◆ **Records for the task**
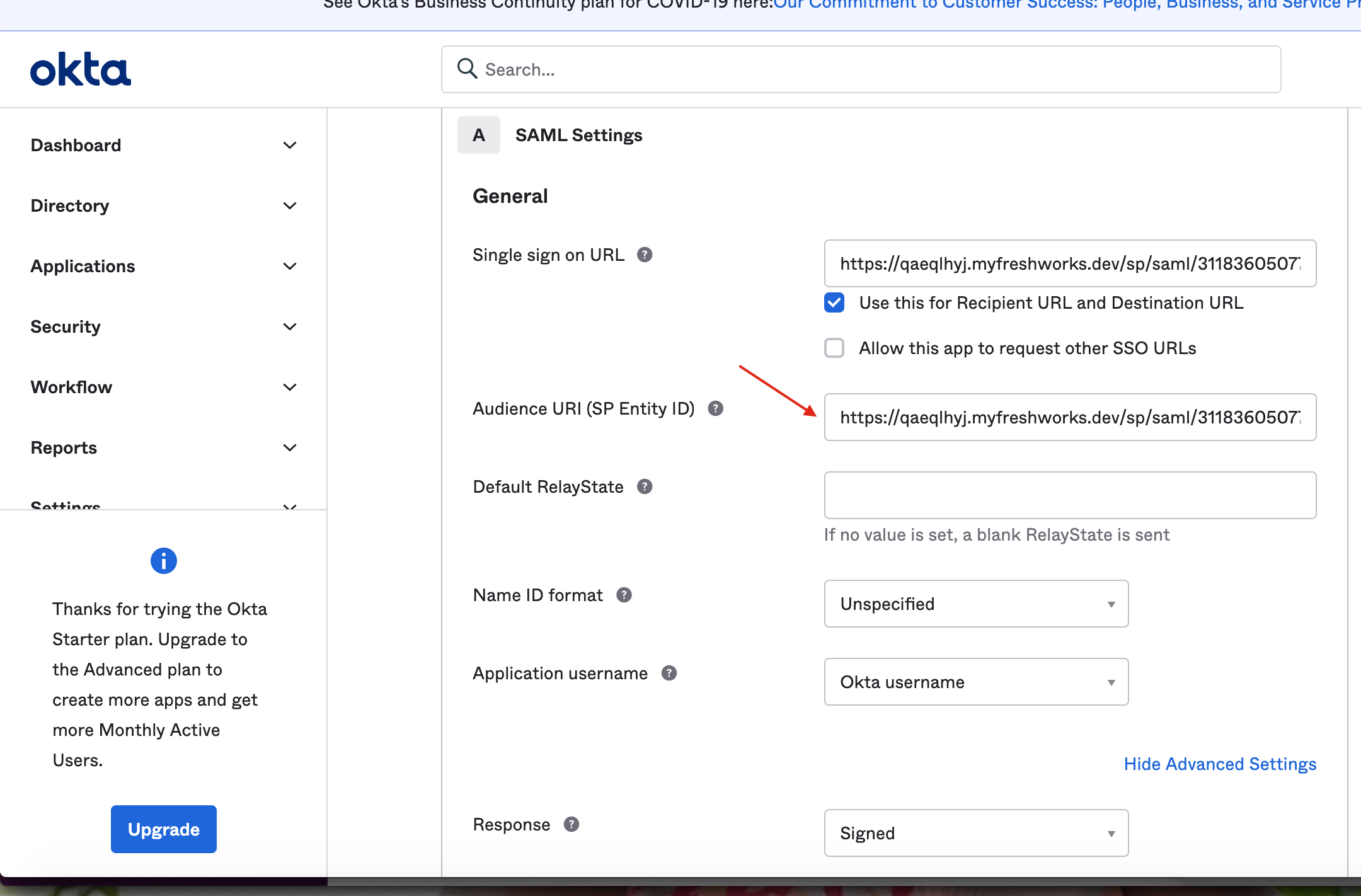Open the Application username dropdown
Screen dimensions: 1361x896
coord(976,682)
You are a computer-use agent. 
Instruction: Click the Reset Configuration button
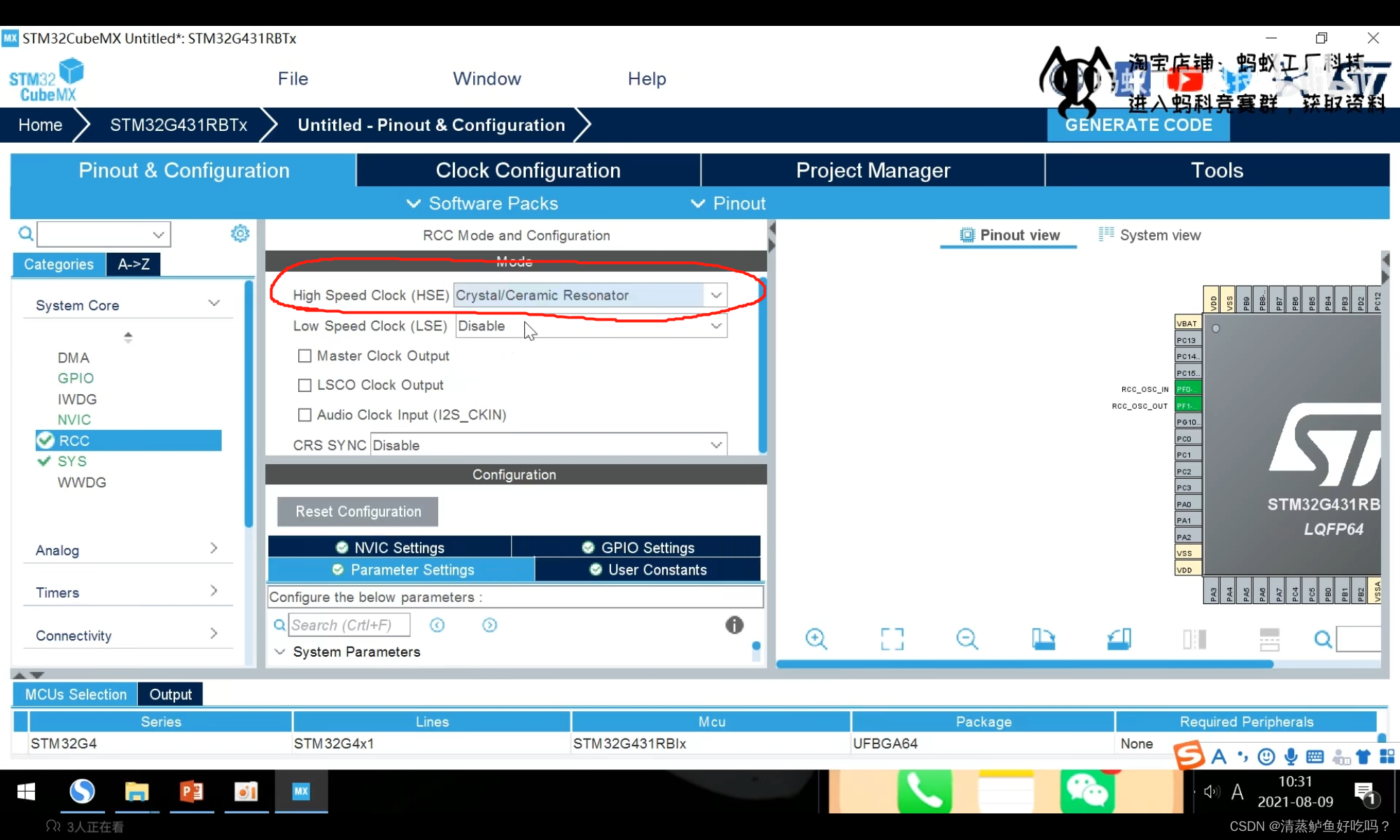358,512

◆ **Task requirements**
Please retype the entries above word for word, but only from the line containing "You are a computer-use agent." through the last line, and without the pictures.

◆ **Exercise answer**
You are a computer-use agent. 
Instruction: Click the Reset Configuration button
358,512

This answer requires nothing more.